This calculation is fundamental in physics for understanding electrostatic interactions and is used in fields like electronics, chemistry, and materials science.
Electric Potential Formula
The electric potential \( V \) at a distance \( r \) from a point charge \( q \) is given by Coulomb's Law:
\( V = k \frac{q}{r} \)
Where:
- \( V \) = Electric potential (volts, V)
- \( k \) = Coulomb's constant (\( 8.9875 \times 10^9 \, \text{N m}^2/\text{C}^2 \))
- \( q \) = Charge of the electron (\( -1.6022 \times 10^{-19} \, \text{C} \))
- \( r \) = Distance from the electron (meters, m)

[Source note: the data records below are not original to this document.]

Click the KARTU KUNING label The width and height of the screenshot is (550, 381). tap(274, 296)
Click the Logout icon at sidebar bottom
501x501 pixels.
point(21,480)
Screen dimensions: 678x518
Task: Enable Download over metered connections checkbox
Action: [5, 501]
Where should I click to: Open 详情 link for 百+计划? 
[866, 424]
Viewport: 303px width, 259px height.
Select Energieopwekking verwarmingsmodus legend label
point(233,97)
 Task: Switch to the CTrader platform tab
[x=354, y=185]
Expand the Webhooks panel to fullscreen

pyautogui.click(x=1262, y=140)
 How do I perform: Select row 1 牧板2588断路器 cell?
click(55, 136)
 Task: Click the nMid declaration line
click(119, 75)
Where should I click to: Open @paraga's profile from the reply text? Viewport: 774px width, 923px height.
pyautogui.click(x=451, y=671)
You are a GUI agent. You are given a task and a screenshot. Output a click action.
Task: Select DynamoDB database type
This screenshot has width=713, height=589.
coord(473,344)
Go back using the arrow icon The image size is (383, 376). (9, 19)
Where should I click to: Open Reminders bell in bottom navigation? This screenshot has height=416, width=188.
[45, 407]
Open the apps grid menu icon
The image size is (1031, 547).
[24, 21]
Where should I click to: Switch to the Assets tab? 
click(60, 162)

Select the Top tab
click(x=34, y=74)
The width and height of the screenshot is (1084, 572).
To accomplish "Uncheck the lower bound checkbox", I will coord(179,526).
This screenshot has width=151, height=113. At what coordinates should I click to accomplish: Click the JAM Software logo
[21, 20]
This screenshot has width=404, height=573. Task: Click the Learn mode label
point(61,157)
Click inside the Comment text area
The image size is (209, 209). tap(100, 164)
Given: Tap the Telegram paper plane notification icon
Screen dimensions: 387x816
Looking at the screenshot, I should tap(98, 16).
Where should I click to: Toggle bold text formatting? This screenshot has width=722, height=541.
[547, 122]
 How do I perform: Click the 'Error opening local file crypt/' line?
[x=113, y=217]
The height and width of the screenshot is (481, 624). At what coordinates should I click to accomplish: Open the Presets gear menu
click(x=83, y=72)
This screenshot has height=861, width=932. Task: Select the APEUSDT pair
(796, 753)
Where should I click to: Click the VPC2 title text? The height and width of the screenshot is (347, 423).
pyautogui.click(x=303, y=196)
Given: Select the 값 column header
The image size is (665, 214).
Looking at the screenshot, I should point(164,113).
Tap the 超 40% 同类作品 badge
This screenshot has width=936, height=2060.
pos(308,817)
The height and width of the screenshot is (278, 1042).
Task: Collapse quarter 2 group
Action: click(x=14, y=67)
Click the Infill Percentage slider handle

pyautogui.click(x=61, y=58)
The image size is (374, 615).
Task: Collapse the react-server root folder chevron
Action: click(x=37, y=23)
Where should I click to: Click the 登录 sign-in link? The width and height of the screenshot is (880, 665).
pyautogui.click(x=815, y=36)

The negative sign indicates that the potential is negative for an electron, meaning work is required to move a positive charge toward the electron.
Worked Example
Let's calculate the electric potential 0.230 cm from an electron:
- Convert the distance to meters: \( 0.230 \, \text{cm} = 0.00230 \, \text{m} \)
- Use the formula: \( V = (8.9875 \times 10^9) \times \frac{-1.6022 \times 10^{-19}}{0.00230} \)
- Calculate the result: \( V \approx -6.51 \times 10^2 \, \text{V} \) or -651 V
The negative value indicates that the potential is negative, which is expected for an electron.
Key Factors Affecting Electric Potential
Several factors influence the electric potential calculation:
- Distance from the electron: Potential decreases as distance increases (inverse relationship).
- Charge of the electron: The negative charge of the electron creates a negative potential.
- Coulomb's constant: This fundamental constant determines the strength of the electrostatic force.
- Unit conversions: Ensure all units are consistent (meters for distance, Coulombs for charge).
FAQ
- What is the difference between electric potential and electric field?
- Electric potential is a scalar quantity representing the work needed to move a charge, while the electric field is a vector quantity representing the force per unit charge.
- Can electric potential be positive?
- Yes, for a positive charge, the electric potential is positive. For an electron (negative charge), the potential is negative.
- How does distance affect electric potential?
- The electric potential decreases inversely with distance from the charge. Doubling the distance halves the potential.
- What are practical applications of this calculation?
- This calculation is used in designing electronic components, understanding chemical bonding, and analyzing atomic structures.